-- Opening Marker --

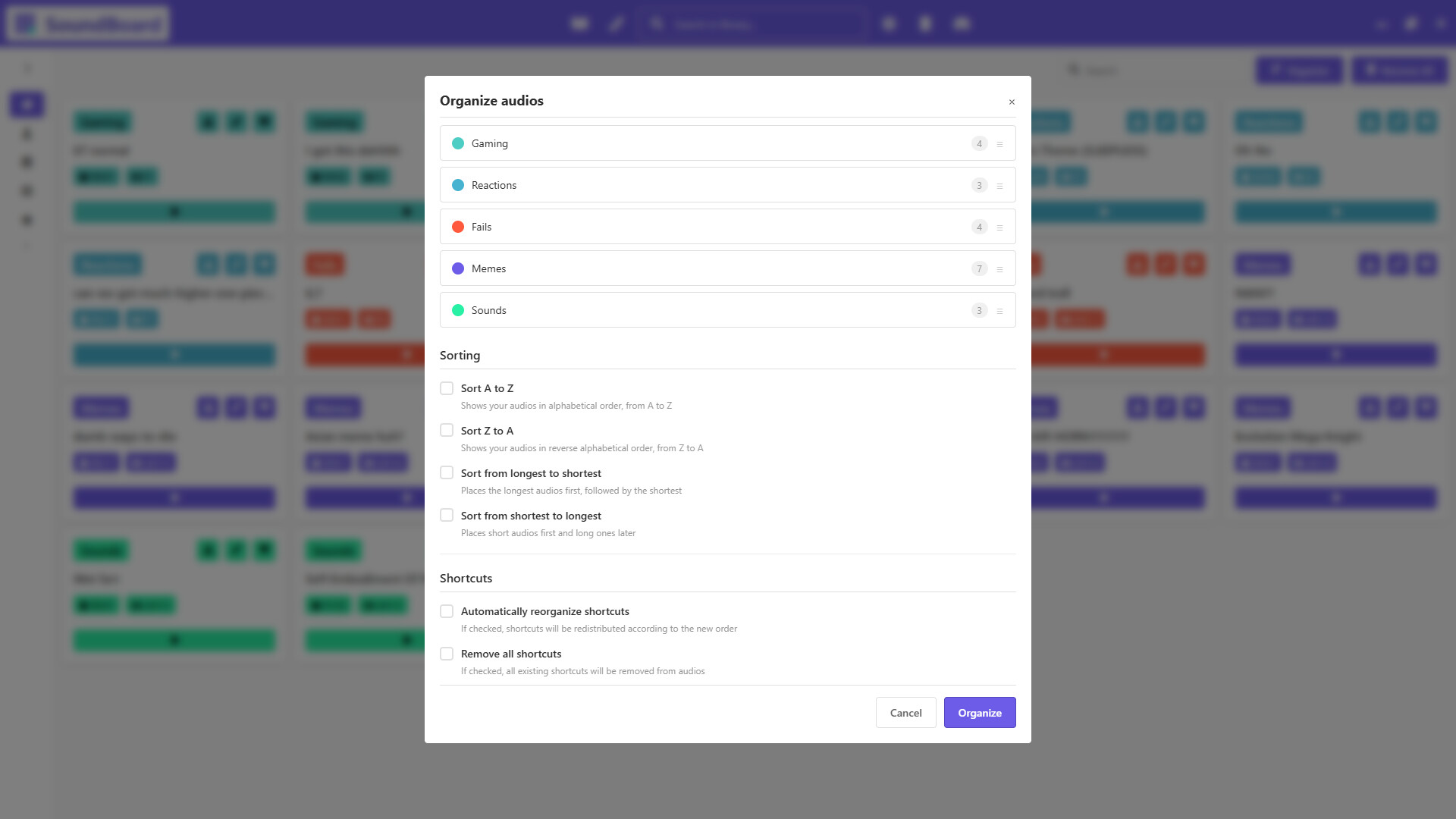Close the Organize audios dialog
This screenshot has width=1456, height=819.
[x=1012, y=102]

-- Closing Marker --
-- Opening Marker --

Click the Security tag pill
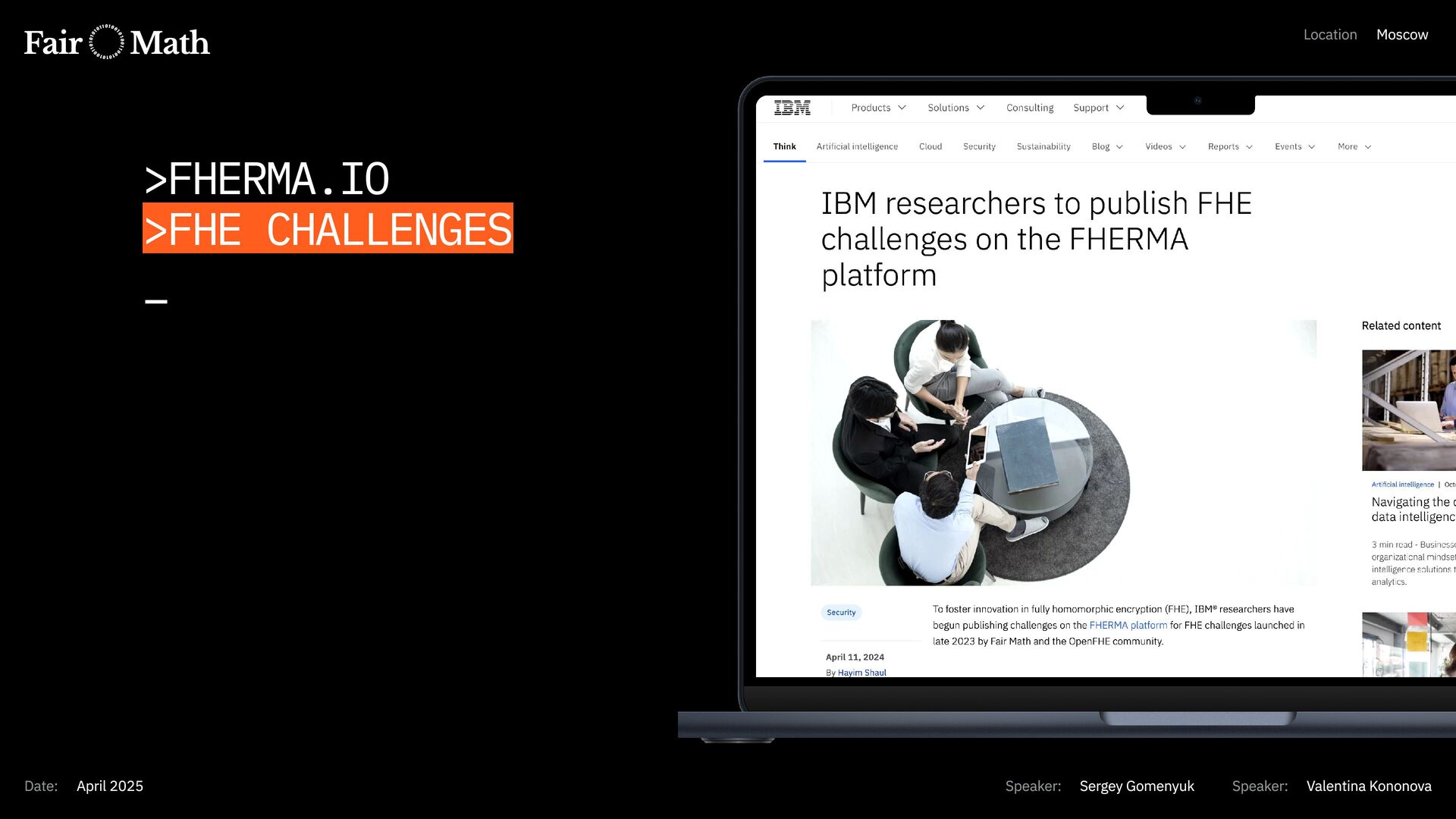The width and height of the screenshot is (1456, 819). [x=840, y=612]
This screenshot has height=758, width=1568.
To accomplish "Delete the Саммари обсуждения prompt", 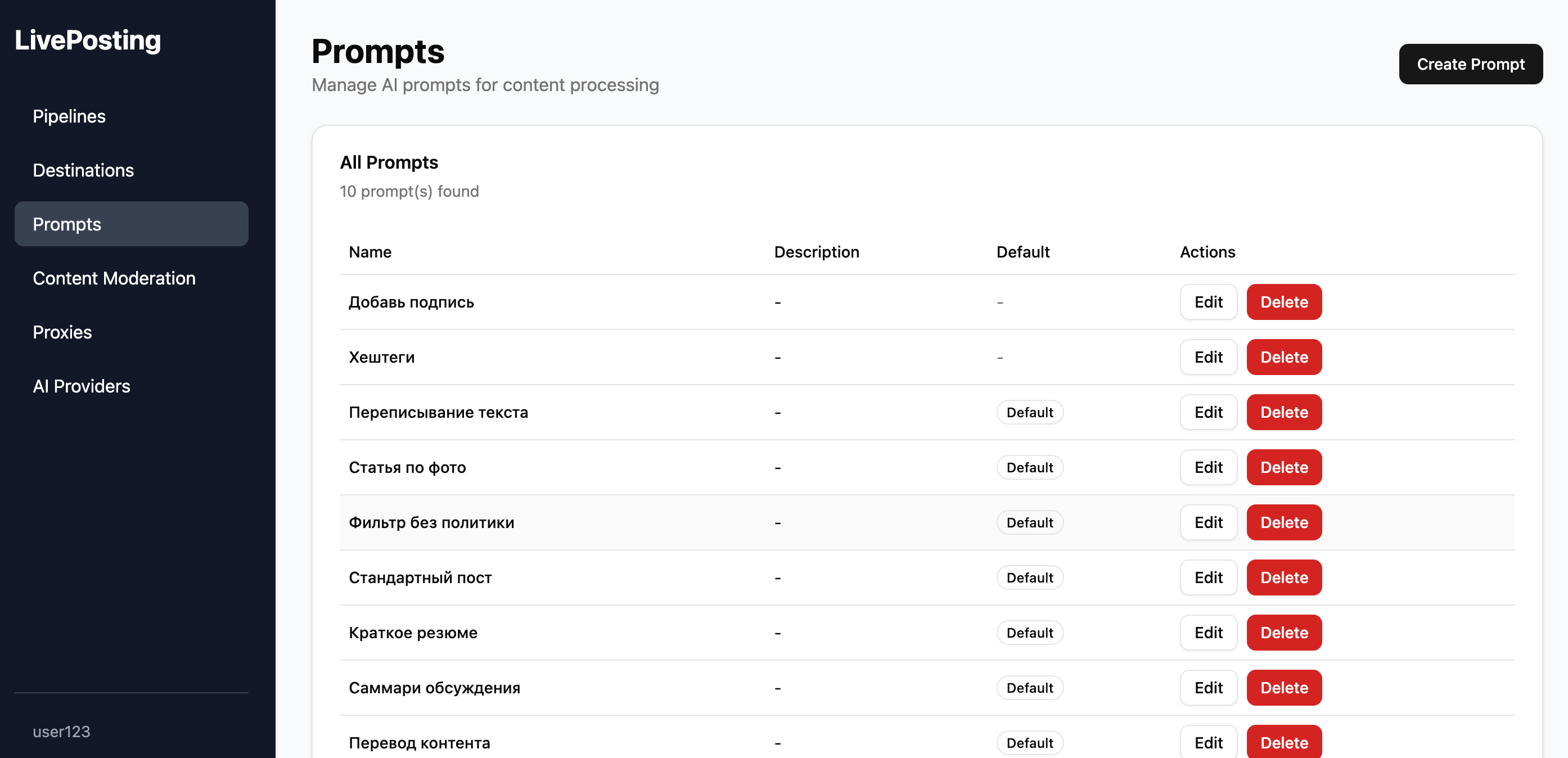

-- Closing Marker --
-- Opening Marker --

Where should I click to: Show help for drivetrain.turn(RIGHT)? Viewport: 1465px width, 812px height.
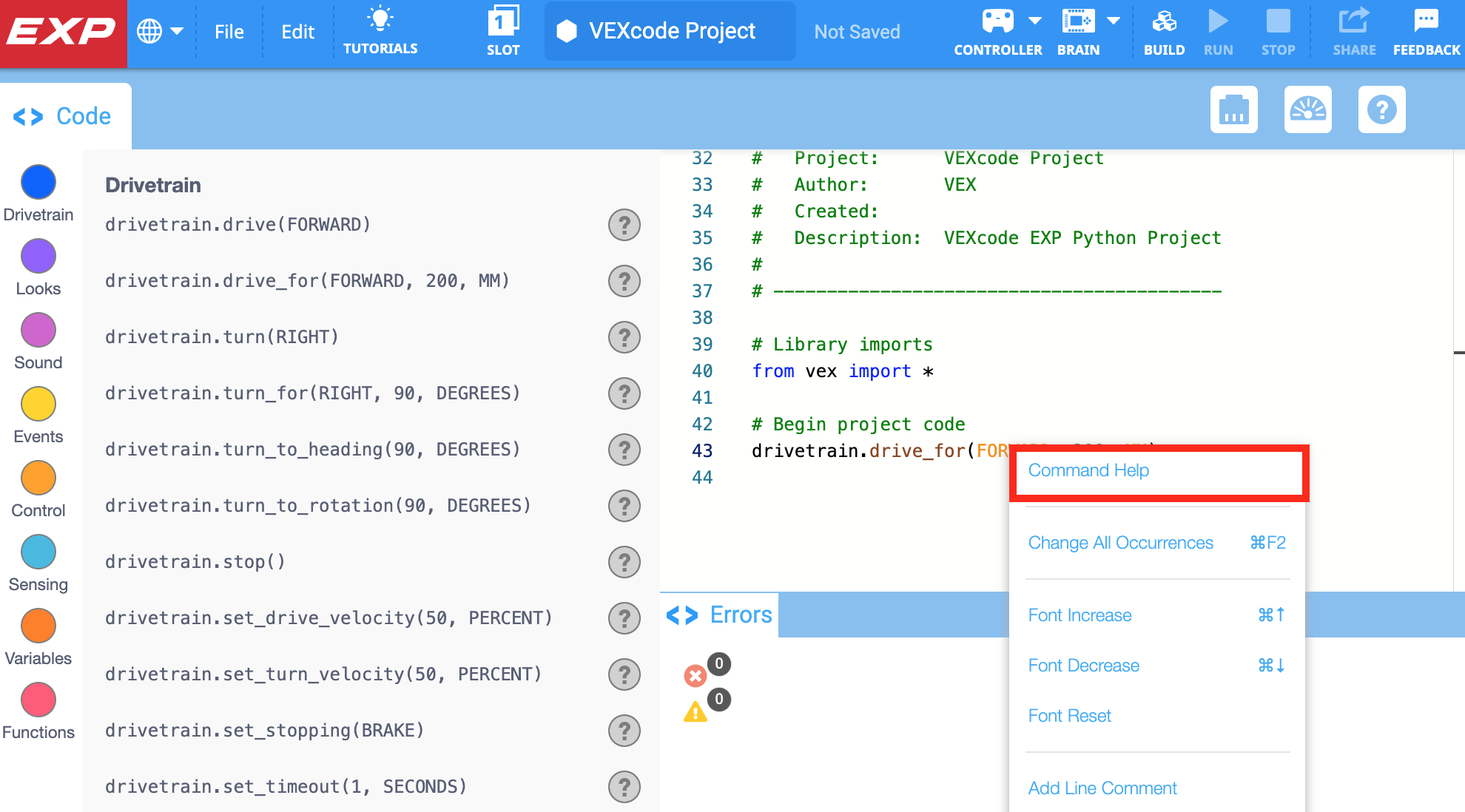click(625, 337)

-- Closing Marker --

*WORK REQUEST*. Reproduce the listing above from the line that holds "Click the Security tag pill" through the line that holds "the Саммари обсуждения", both included, with the pictures left out.

*FINISHED TASK*.
Click the Security tag pill
The width and height of the screenshot is (1456, 819). [x=840, y=612]
This screenshot has height=758, width=1568.
To accomplish "Delete the Саммари обсуждения prompt", 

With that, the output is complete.